Gunung Panti is Home to World’s Largest Dragonfly
By R. Sittamparam
KOTA TINGGI: Environmentalists on a river clean-up exercise at the Gunung Panti Bird Sanctuary stumbled on a rare find – the world’s largest dragonfly.
An environmentalist from the Malaysian Nature Society Johor branch (MNSJ) photographed the insect whose wing span at 18cm is as large as that of the common sparrow.
The dragonfly is just one of the many sights that can greet visitors to the world-renowned sanctuary known as Bunker Trail.
The sanctuary is due to be officially launched by the state government this month.
Among the 300 colourful birds found at the sanctuary are a variety of hornbills – Malaysian honey guide, storm’s stork, trogons, pittas and great argus pheasant (Kuang Raya).
MNSJ research head Vincent Chow said it was truly amazing watching the giant dragonfly, identified as Tetragynacantha plagiata from the family Aeshinidae, in flight.
“In the air, it resembles a bird and its wings make a whirring sound.

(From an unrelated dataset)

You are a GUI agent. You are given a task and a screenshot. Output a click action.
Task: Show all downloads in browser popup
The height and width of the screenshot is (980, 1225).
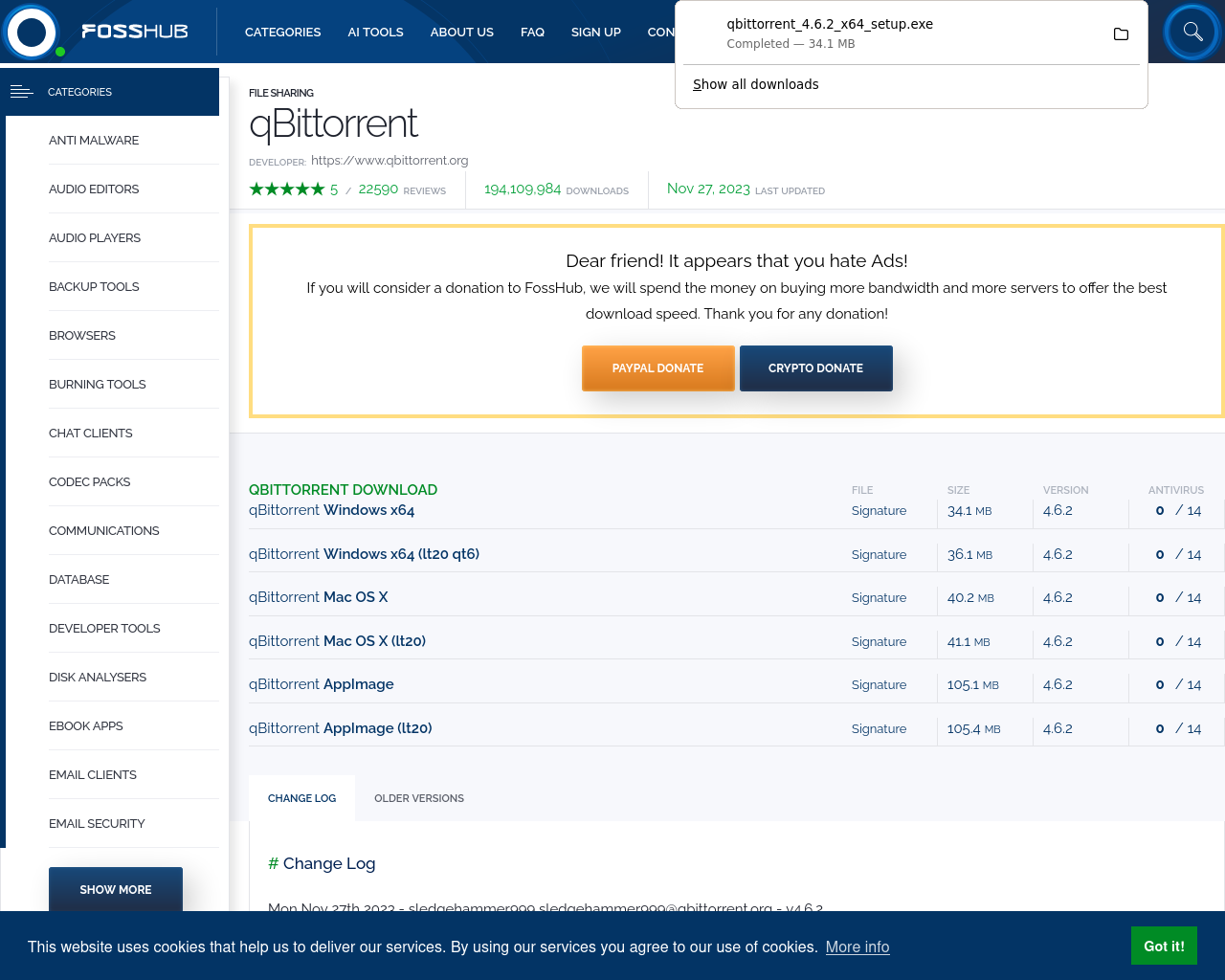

“I’ve seen the insect in the sanctuary before but I am lucky to have had the rare chance to photograph the female of the species laying eggs on a tree branch.”
Chow said the giant insects, which are voracious eaters, feed on insects and even their own kind.
They move about individually or in pairs.
He said the elusive giant dragonfly was a true forest species. It frequents undisturbed forest streams usually in the early mornings and late evenings.
“This dragonfly also has the unique habit of laying its eggs on dead branches by the streams, unlike normal dragonflies that deposit their eggs in the water.”
Chow said the 1,200ha bird sanctuary area, riddled with streams and rivers, was an ideal habitat for many species of dragonflies and damsel flies, some of which are endemic to the area.
Five species of monkeys, the tapir, clouded leopard, otter, elephants, civet cats, spotted leopards, deer and wild pigs, including the giant bearded pig, were also spotted in the area.
Chow said MNSJ was now building a database on the unique biodiversity of the Gunung Panti area.
The clean-up exercise along the rivers and streams and forest area
was conducted jointly by the state Forestry Department, MNSJ, staff and management of French company Lafarge Cement Malaysia and students from Sekolah Kebangsaan Pasir Putih and Sekolah Menengah Kebangsaan Pasir Gudang.